The Turkey is even referred to as a “defective democracy”. The increasing pressure from the Erdogan government to the judiciary was evidence, also, violence, and prosecution against journalists and restrictions on freedom of Assembly in the Wake of Anti-Terror laws. The system of government in Turkey, according to the study, moving from a parliamentary to a presidential.

In addition, Turkey is one of the a total of 42 countries studied, the Index attests to a strong religious character. In addition to numerous States from the Arab region, African countries such as Nigeria and Senegal, and Asian States such as Indonesia and, what may surprise some observers, Russia. Here is the Russian-Orthodox faith instrumentalize representatives increasingly by the government. The Church would be in Russia in the eyes of many traditional Russian values – to the West in accrual-liberal ideas.

Social ills as a reason

The reason for the crises and conflicts in so many transition countries, the study looks in almost all cases, in a misguided social policy. Poverty, inequality and economic hopelessness were responsible for the tensions, which are discharged in the protests.
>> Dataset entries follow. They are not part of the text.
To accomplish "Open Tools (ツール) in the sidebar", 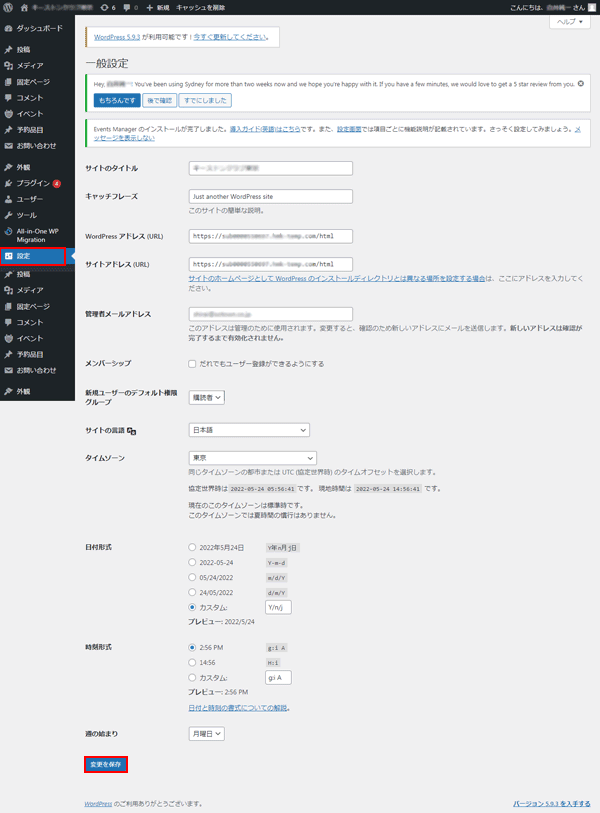I will [27, 215].
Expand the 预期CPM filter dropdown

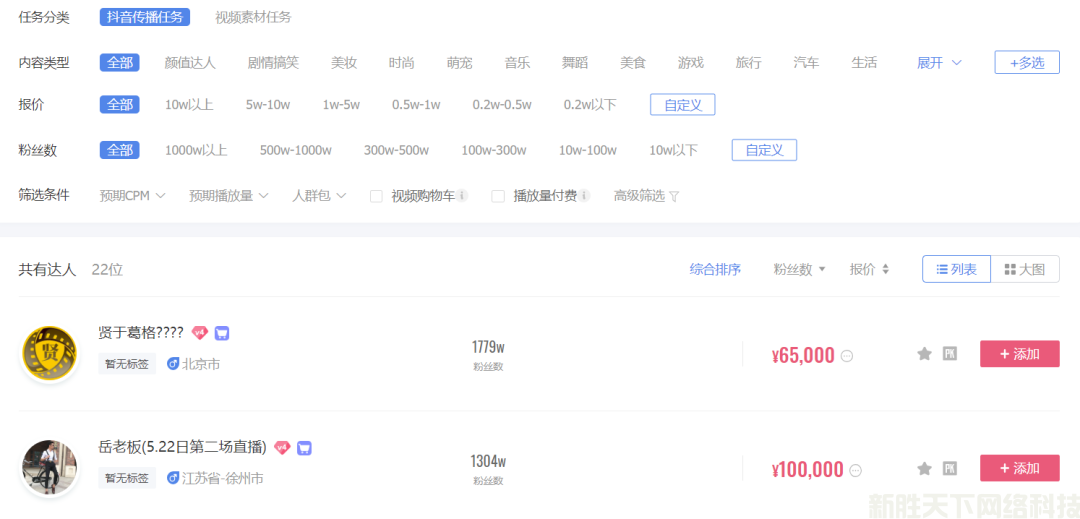(132, 196)
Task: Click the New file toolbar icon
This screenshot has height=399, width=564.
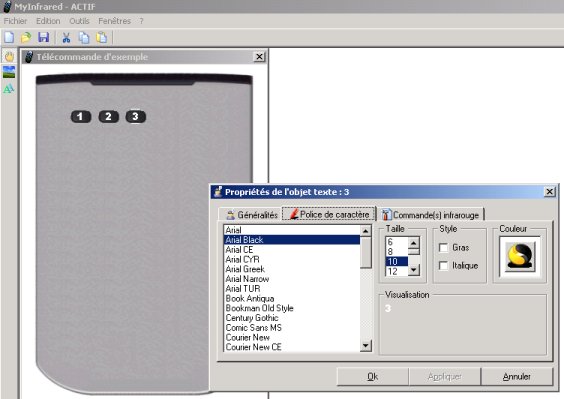Action: click(9, 37)
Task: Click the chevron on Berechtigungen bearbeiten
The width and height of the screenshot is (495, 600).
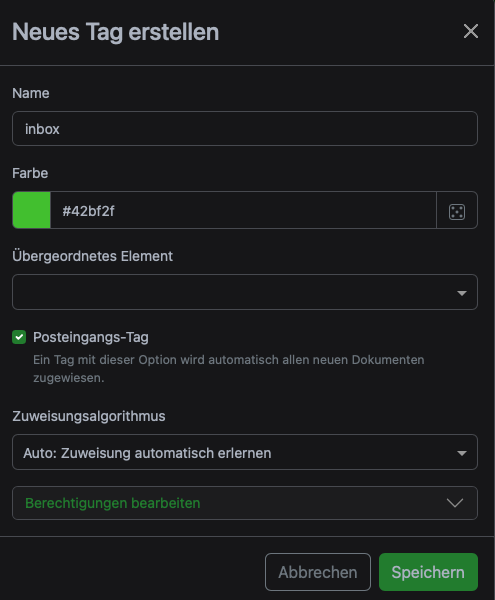Action: [455, 503]
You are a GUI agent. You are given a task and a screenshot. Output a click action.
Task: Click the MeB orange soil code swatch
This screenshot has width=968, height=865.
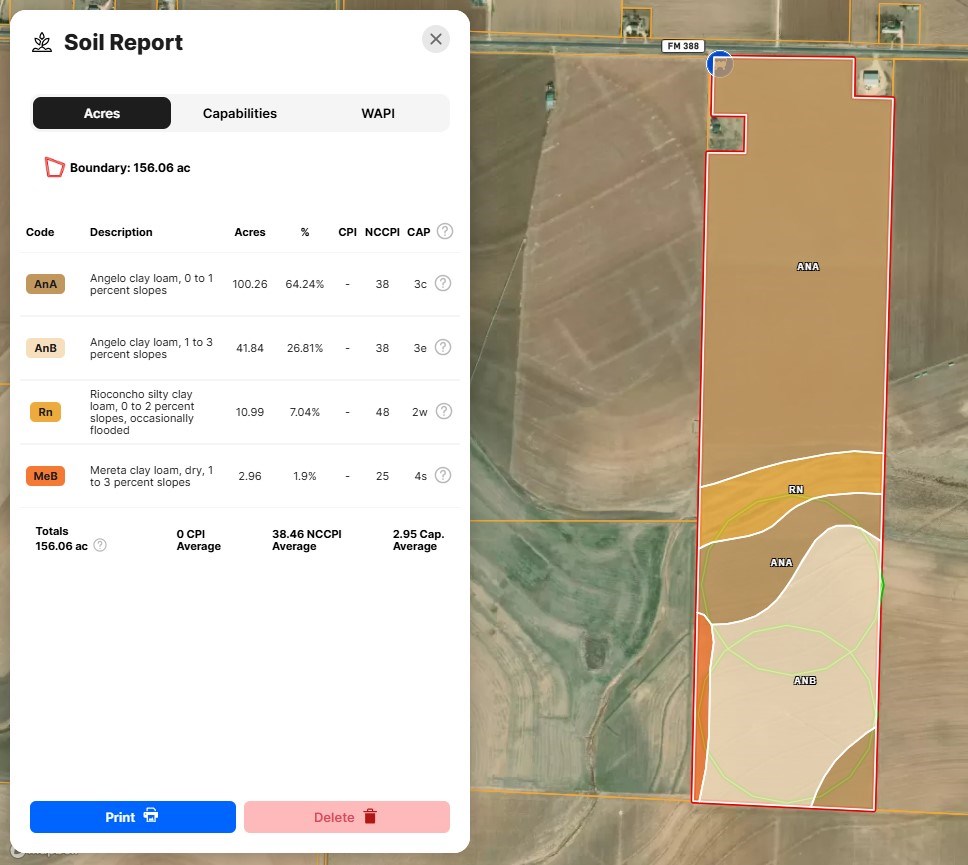pos(45,476)
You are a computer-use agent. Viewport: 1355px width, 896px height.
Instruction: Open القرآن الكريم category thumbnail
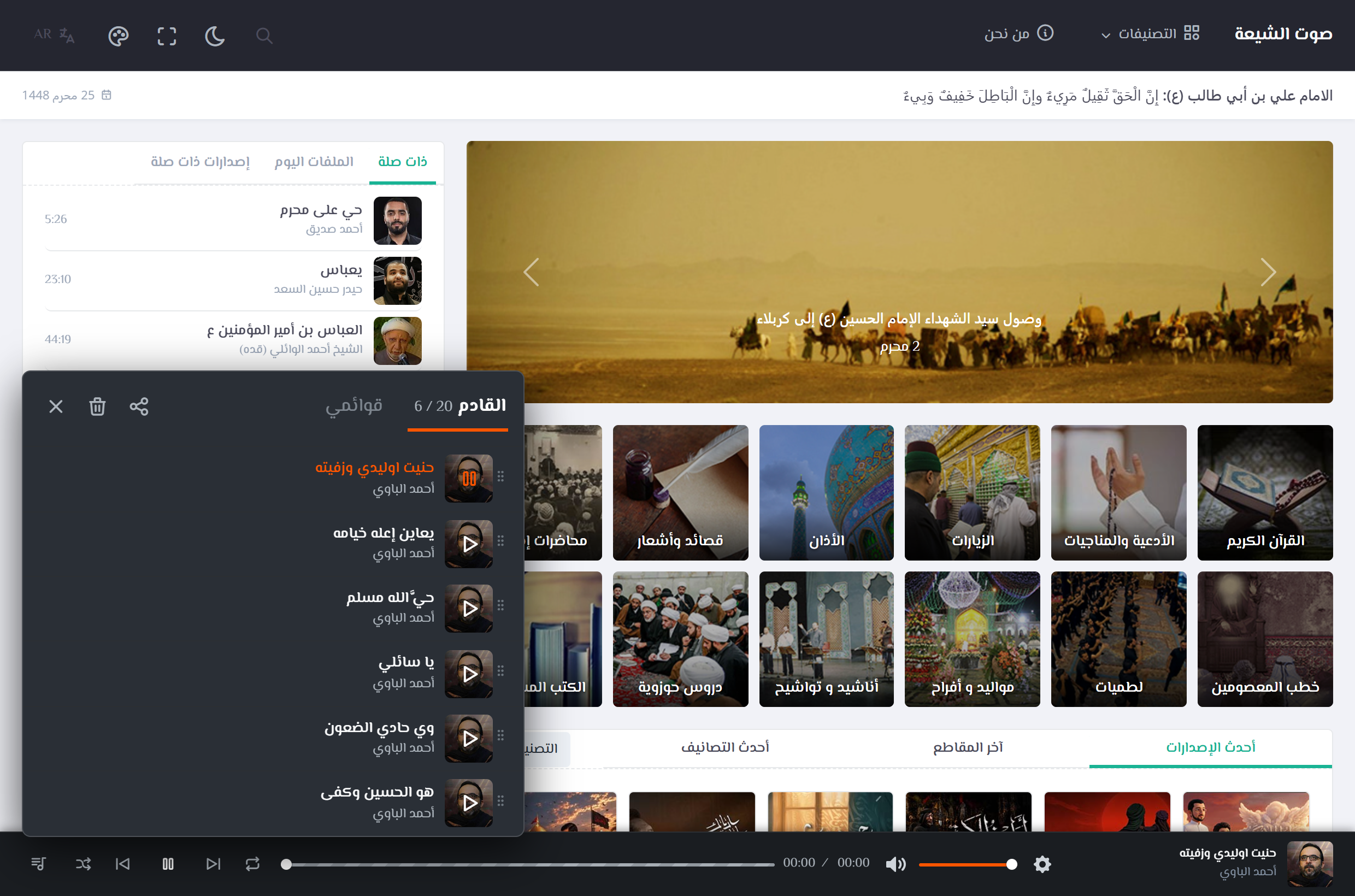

Also, the economic stability in many countries – including more than half of the G20 States, such as, for example, in Brazil and Russia. “Urgently needed social action” under these conditions is hardly possible, as the Bertelsmann Foundation.

At the end, the question is: What to do against the apparently global democratic deficit? The recipe of the study is: participation and dialogue, reforms and fight corruption. At the end of a consensus of “governments need to and Ruled on where the journey goes”. Anything else would lead to more populism and even greater radicalization of. The coming transformation report for 2018 would then be potentially fatal as this year’s edition.